MIT 6.828: JOS Lab

Lab 1

Part 2: The Bootloader

Exercise 3:

Take a look at the lab tools guide, especially the section on GDB commands. Even if you're familiar with GDB, this includes some esoteric GDB commands that are useful for OS work.

Set a breakpoint at address 0x7c00, which is where the boot sector will be loaded. Continue execution until that breakpoint. Trace through the code in boot/boot.S, using the source code and the disassembly file obj/boot/boot.asm to keep track of where you are. Also use the x/i command in GDB to disassemble sequences of instructions in the boot loader, and compare the original boot loader source code with both the disassembly in obj/boot/boot.asmand GDB.

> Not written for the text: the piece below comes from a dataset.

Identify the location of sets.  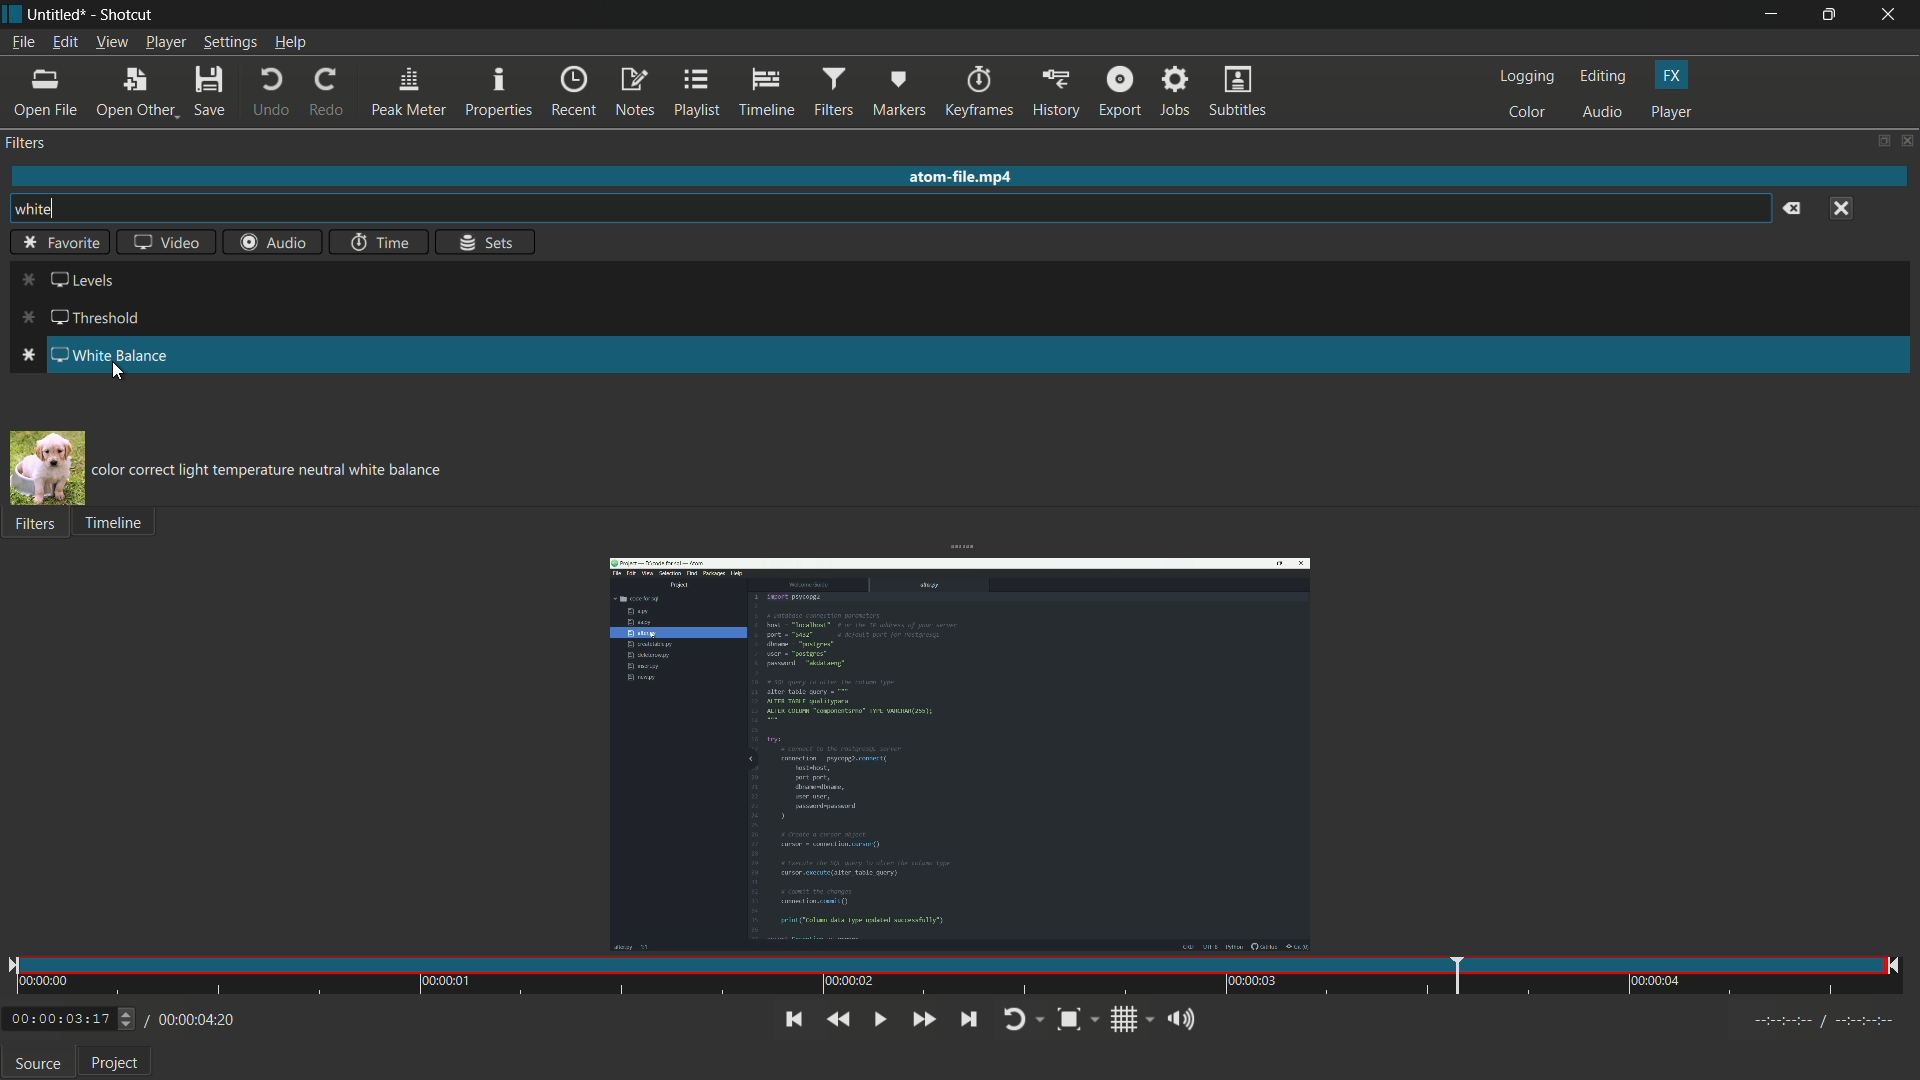
(487, 243).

Trace into bootmain() in boot/main.c, and then into readsect(). Identify the exact assembly instructions that correspond to each of the statements in readsect(). Trace through the rest of readsect() and back out into bootmain(), and identify the begin and end of the for loop that reads the remaining sectors of the kernel from the disk. Find out what code will run when the loop is finished, set a breakpoint there, and continue to that breakpoint. Then step through the remainder of the boot loader.

Be able to answer the following questions:

At what point does the processor start executing 32-bit code? What exactly causes the switch from 16- to 32-bit mode?

What is the last instruction of the boot loader executed, and what is the first instruction of the kernel it just loaded?

Where is the first instruction of the kernel?

How does the boot loader decide how many sectors it must read in order to fetch the entire kernel from disk? Where does it find this information?

Switching to 32-bit protected mode requires two prerequisites: (1) global descriptor table needs to be loaded so that it is possible to switch to a code segment that supports 32 bits and (2) the first bit of the CR0 register needs to be enabled.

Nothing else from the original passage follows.